Dear author,
if you happen to be writing a scientific book and want me to enjoy reading it, the following hints might be helpful:
Get to the point. If you write a book on neural science and want to teach me about neurobiology, concentrate on the physical and/or bio chemistry involved. "equivalent electrical circuits" are nice and perhaps useful as a separate chapter but intermingled with the relevant content that just gets in the way. I need to finish reading the book in finite time after all.
Don't try to be funny. A scientific book is not a lecture, you don't need to add jokes or pull other stunts to keep your audience awake. Of course there are authors who manage to write entertaining books that still get the content across without wasting the reader's time, but that is a rare achievement.
Don't present guesswork as hard facts. Clearly stating that you "don't know" does not make your work look bad. Quite the opposite is the case. Readers will spot weak logic.
Try to anticipate the reader's doubts and address them.
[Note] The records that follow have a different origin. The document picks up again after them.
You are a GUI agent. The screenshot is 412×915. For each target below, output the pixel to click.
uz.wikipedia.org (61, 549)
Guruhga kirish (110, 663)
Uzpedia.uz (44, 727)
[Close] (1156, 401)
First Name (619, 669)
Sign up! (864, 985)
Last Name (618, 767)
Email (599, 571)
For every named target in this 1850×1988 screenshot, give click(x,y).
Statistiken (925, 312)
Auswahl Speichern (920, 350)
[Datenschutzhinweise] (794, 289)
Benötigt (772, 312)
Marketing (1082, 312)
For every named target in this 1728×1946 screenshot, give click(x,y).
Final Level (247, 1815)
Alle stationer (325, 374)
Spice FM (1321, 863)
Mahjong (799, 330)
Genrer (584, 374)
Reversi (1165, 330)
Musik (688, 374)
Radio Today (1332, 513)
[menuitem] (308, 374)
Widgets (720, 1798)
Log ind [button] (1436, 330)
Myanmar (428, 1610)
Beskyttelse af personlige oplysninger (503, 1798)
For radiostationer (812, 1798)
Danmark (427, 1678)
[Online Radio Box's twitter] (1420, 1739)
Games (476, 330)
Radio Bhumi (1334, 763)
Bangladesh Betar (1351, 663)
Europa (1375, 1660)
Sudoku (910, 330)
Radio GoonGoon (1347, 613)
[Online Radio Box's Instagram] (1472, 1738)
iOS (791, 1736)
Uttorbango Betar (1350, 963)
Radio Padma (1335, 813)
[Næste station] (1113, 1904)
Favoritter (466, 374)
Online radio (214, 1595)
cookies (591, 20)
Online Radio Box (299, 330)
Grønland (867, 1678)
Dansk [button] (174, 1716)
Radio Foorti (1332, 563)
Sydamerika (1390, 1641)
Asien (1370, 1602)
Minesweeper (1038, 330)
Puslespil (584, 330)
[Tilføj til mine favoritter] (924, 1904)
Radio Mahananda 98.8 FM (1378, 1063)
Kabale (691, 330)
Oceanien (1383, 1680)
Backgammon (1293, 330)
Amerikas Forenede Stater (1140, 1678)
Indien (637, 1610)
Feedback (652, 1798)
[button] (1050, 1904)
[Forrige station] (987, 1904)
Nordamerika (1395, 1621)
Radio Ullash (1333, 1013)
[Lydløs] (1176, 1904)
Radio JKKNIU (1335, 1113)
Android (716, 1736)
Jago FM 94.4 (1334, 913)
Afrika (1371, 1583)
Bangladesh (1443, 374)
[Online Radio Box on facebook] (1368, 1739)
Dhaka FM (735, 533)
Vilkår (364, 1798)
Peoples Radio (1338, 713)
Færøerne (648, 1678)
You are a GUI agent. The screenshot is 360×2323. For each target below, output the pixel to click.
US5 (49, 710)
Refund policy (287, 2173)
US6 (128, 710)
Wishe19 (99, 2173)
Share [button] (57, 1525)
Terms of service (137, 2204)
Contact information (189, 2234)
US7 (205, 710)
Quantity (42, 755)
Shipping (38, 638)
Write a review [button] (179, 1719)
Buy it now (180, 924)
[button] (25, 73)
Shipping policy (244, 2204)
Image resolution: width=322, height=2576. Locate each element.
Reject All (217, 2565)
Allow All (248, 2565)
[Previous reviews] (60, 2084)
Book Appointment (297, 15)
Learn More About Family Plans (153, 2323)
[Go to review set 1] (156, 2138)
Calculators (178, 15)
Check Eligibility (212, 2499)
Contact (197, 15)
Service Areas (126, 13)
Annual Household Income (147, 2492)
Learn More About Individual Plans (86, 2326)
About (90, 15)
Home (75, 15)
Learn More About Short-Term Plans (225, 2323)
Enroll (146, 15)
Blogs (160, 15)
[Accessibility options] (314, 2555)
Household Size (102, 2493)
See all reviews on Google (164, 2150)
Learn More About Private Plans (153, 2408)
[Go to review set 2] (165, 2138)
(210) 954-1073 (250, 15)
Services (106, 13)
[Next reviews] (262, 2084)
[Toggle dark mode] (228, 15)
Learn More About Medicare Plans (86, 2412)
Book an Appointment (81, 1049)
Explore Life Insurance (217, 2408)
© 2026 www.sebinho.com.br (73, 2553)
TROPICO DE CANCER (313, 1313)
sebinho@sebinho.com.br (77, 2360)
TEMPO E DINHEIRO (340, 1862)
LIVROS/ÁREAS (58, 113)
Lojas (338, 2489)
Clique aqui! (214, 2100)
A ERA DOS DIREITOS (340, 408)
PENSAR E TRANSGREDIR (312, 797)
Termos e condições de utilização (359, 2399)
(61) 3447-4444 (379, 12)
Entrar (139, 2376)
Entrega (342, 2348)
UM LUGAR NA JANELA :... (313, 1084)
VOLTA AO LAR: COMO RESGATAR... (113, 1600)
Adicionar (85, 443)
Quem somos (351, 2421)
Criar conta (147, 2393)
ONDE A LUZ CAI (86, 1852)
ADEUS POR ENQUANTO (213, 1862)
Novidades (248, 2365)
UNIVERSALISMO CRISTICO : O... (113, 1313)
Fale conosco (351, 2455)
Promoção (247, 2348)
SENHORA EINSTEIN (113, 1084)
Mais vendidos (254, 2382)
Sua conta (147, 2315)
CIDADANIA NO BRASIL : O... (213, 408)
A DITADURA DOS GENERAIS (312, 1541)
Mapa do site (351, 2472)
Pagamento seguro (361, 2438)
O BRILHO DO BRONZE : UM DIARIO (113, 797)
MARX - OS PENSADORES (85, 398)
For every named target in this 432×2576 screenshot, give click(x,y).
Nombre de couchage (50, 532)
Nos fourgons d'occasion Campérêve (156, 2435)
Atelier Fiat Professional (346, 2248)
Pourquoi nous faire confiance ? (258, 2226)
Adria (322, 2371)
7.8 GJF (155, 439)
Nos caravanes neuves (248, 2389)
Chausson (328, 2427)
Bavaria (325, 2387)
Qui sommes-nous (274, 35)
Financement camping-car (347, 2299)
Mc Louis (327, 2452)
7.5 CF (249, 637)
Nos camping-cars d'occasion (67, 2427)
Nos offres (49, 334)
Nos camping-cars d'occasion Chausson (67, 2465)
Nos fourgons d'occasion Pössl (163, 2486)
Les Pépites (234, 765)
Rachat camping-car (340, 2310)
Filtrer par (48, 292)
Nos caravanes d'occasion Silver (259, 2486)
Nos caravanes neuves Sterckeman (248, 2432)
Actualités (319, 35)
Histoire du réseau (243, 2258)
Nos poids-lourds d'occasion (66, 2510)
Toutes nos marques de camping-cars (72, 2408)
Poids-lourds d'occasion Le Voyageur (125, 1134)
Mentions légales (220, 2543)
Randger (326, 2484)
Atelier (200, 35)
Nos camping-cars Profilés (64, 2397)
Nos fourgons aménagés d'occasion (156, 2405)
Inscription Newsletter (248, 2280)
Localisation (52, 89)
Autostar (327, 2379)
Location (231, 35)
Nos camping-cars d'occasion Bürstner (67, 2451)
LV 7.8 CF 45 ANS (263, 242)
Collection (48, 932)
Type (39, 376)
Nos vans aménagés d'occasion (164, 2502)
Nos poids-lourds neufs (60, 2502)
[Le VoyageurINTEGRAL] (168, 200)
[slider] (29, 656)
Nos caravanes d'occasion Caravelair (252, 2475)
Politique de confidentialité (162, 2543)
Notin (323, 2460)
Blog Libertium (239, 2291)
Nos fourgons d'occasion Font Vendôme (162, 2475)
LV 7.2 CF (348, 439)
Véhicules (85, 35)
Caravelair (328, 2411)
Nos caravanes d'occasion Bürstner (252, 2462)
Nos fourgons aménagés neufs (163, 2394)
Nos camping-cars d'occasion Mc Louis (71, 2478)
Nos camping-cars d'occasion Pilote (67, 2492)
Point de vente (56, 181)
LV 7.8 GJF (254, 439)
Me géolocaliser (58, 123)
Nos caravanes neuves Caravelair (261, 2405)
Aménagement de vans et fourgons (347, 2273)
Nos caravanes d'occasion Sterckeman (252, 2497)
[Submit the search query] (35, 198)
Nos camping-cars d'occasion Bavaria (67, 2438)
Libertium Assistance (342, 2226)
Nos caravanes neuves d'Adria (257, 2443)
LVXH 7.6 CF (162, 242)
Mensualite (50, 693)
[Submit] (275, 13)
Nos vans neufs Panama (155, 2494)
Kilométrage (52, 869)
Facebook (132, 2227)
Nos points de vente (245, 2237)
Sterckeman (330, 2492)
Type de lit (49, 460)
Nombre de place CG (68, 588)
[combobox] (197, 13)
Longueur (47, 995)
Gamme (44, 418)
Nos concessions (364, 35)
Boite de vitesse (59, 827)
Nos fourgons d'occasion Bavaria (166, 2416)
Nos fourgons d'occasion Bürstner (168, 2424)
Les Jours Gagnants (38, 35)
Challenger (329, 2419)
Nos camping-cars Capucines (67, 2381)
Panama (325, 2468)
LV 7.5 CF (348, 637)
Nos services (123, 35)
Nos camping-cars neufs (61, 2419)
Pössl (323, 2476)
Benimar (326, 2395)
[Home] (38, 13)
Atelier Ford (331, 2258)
Often this involves doing the math involved. E.g., stating that complex behaviours are encoded in the genome of vertebrates makes me wonder whether the genome can hold that much information. I don't have the answer. In a similar case, however, it was long believed that cortical maps in the human brain (which sensory information is represented on which part of the cortex) were encoded in the human genome which later turned out to be fully explainable by self-organization of certain neural network structures (cf. Kohonen networks).